Factually, the matter involved a testator who died domiciled in England in 2017 having executed two wills. The first will, the Irish will, dealt exclusively with his property in Ireland and his second will, the English will, disposed of his property in England. The English estate was insolvent and therefore the English creditors were unlikely to be fully paid if they were to have recourse only to the English assets.
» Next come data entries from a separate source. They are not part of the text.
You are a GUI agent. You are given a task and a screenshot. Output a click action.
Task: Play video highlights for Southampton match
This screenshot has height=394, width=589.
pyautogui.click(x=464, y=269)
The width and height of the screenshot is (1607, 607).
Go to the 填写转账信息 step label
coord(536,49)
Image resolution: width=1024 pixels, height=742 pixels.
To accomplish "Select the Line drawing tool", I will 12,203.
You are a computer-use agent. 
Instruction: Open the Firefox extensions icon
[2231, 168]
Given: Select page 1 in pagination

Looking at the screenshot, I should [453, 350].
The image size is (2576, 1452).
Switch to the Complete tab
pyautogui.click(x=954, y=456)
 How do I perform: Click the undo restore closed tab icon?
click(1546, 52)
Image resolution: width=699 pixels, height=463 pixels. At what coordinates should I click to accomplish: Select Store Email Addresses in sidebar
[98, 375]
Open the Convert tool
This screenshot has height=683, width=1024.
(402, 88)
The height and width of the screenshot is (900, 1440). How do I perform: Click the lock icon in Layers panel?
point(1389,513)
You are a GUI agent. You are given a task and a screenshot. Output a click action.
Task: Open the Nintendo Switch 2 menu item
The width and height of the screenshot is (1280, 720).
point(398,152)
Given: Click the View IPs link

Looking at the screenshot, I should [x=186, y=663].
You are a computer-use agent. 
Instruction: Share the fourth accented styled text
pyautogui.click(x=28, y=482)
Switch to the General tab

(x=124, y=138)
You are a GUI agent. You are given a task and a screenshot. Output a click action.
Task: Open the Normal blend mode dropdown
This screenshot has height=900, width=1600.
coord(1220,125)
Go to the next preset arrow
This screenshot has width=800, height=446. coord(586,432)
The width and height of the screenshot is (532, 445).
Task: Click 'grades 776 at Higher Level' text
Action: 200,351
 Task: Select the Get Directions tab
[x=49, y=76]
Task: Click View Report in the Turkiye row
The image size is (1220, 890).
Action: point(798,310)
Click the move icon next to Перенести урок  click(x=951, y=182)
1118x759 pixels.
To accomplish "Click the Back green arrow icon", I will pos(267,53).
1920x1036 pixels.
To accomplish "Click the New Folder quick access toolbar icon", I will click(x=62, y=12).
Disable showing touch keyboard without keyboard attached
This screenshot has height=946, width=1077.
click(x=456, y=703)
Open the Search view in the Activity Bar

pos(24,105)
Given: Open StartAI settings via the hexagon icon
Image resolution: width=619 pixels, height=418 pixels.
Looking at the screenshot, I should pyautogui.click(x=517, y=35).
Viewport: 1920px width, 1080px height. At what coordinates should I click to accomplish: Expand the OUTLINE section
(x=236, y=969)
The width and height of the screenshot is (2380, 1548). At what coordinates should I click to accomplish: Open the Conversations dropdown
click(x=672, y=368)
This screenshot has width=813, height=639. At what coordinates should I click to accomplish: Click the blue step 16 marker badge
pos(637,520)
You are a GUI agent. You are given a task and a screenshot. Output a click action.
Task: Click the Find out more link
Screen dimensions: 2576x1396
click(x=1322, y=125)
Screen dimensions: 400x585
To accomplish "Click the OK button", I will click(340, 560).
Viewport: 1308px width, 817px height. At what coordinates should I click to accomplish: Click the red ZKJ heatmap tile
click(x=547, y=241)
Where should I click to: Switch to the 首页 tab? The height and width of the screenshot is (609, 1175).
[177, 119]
The Irish estate, on the other hand, had few, if any creditors and the Irish administrator estimated the Irish estate to be worth approximately €1.14 million.
In making its decision, the High Court also had to have regard to a claim under section 117 of the Succession Act by one of the deceased’s minor children as well as the views of the Irish residuary legatee who was resisting both the section 117 claim and the transfer of Irish assets to the UK.
The matter further involved the question of limitation as the English creditors would have been statute barred in Ireland due to a short 2-year limitation period, whereas in the UK, where the limitation period is 6 years, the English creditors still had the option of pursuing various avenues to recover the debts.
Having considered the representations made by the various parties, including two notice parties, and the applicable law together with principles of fairness and equity, the Court found that preventing the transfer of Irish assets to the UK would be an incorrect use of its discretion. The Court held that effectively treating the deceased’s estate as two separate estates would deny the bona fide English creditors recovery of his debts from his estate and would be inconsistent with the principle that assets of the estate must first be used to discharge monies owned to creditors before they can be distributed to any beneficiaries.